If the download button triggers a PDF file download, then you will end up with this PDF file being downloaded at the downloadPath location, in the case above it would be located at '/tmp/puppeteer/downloads/whateverPDFname.pdf'

Hi @xprudhomme, for me the problem is, that I don't know what is the filename of the downloaded file and when the download has finished. There are workarounds, but it is quite cumbersome. Also using your snippet without some kind of wait at the end will cause that file will not be downloaded if it is not super tiny.

Hi @verglor ,

I understand the issues you are dealing with.
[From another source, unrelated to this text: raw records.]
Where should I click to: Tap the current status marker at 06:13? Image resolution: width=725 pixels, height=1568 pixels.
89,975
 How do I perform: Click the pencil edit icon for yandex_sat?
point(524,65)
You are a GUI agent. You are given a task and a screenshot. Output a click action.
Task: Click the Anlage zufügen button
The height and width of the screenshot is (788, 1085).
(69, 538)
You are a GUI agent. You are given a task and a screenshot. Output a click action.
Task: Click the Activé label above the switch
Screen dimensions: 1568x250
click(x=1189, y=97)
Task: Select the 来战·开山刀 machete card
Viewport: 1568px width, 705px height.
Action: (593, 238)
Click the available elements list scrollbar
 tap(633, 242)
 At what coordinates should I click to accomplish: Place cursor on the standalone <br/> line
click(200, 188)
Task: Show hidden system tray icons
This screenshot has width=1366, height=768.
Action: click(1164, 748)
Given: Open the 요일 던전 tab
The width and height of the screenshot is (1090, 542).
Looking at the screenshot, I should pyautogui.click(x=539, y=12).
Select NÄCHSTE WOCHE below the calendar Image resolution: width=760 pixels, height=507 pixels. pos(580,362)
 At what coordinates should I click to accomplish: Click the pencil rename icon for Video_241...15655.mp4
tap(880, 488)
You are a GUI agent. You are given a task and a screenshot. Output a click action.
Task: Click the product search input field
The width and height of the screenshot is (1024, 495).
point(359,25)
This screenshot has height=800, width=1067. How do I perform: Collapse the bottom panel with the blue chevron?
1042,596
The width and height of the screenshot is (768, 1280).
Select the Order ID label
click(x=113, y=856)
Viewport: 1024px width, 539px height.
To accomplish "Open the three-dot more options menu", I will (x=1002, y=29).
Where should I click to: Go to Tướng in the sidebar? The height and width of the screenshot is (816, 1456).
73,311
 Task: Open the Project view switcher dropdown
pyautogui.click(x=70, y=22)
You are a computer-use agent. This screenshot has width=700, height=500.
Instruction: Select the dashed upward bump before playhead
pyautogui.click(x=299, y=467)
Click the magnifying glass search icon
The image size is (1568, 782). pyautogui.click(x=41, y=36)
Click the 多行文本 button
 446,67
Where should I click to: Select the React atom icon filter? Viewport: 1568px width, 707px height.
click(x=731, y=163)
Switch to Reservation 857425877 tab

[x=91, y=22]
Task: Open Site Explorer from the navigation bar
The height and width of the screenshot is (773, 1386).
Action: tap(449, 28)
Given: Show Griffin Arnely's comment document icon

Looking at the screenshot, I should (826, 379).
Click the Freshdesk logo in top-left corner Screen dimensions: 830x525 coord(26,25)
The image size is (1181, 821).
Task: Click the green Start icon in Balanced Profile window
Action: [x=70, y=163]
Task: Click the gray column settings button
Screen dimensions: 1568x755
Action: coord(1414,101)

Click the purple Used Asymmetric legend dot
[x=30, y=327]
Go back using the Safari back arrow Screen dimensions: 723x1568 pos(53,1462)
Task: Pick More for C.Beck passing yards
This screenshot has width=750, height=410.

However, they are easy to overcome.

We can :

  1. Determine the downloaded file name by catching it from a customized response handler (because even if we don't know the exact file name, at least we know what the requested url looks like)
  2. Trigger the file download
  3. Wait for the downloaded file name to be 'ready' / caught, and get it
  4. Wait for the downloaded file to be 'ready' / written to local storage

With this code:

function responseHandler(response) { // Related to step 1

    const url = response.url();
    const dlRequestUriPattern = /whatever-pattern\/download/i;
    const urlMatchesDownloadRequestURI = dlRequestUriPattern.test(url);

    // Only deal with requests matching our file download URL pattern
    if(!urlMatchesDownloadRequestURI) {
        return;
    }
    console.log(` [responseHandler] Got response for file download: ${url}`);

    let dlFilename = decodeURIComponent(url.replace(/http.+\//g, '').replace(/\?.+/g, ''));
    setDLFileName(dlFilename);
}


function setDLFileName(filename) { // Related to step 1
    return page.evaluate((name) => {
        window._dlFilename_ = name;
    }, filename);
}


function waitForDLFileName() { // Related to step 3
    return page.waitForFunction(() => (window._dlFilename_ !== null && window._dlFilename_ !== undefined) );
}

function getDLFileName() { // Related to step 3
    return waitForDLFileName()
   .then( () => page.evaluate( () => window._dlFilename_));
}


/**
 * Check if file exists, watching containing directory meanwhile.
 * Resolve if the file exists, or if the file is created before the timeout occurs
 * @param {string} filePath 
 * @param {integer} timeout 
 */
function checkFileExists(filePath, timeout=15000) { // Related to step 4

    return new Promise(function (resolve, reject) {

        let timer = setTimeout(function () {
            watcher.close();
            reject(new Error(' [checkFileExists] File does not exist, and was not created during the timeout delay.'));
        }, timeout);

        fs.access(filePath, fs.constants.R_OK, function (err) {
            if (!err) {
                clearTimeout(timer);
                watcher.close();
                resolve();
            }
        });

        let dir = path.dirname(filePath);
        let basename = path.basename(filePath);
        let watcher = fs.watch(dir, function (eventType, filename) {
            if (eventType === 'rename' && filename === basename) {
                clearTimeout(timer);
                watcher.close();
                resolve();
            }
        });
    });
}

page.on('response', responseHandler); // Step 1

await page.click('whateverDownloadButtonSelector'); // Step 2 

const downloadedFilename  = await getDLFileName(); // Step 3

// Step 4
const filePath = `/tmp/puppeteer/downloads/`${downloadedFilename};
await checkFileExists(filePath);

Hi @xprudhomme, thank you for your sharing.
As I said workaround exists but is cumbersome.
Mine was the following:

const puppeteer = require('puppeteer')
const expect = require('expect-puppeteer')
const { setDefaultOptions } = require('expect-puppeteer')
setDefaultOptions({ timeout: 5000 })
const fs = require('fs')
const mkdirp = require('mkdirp')
const path = require('path')
const uuid = require('uuid/v1')

    async download(page, selector) {
        const downloadPath = path.resolve(__dirname, 'download', uuid())
        mkdirp(downloadPath)
        console.log('Downloading file to:', downloadPath)
        await page._client.send('Page.setDownloadBehavior', { behavior: 'allow', downloadPath: downloadPath })
        await expect(page).toClick(selector)
        let filename = await this.waitForFileToDownload(downloadPath)
        return path.resolve(downloadPath, filename)
    }

    async waitForFileToDownload(downloadPath) {
        console.log('Waiting to download file...')
        let filename
        while (!filename || filename.endsWith('.crdownload')) {
            filename = fs.readdirSync(downloadPath)[0]
            await sleep(500)
        }
        return filename
    }

@verglor Your solution involving Page.setDownloadBehavior doesn't work for me; the Chromium process hard crashes (native code crash) on macOS.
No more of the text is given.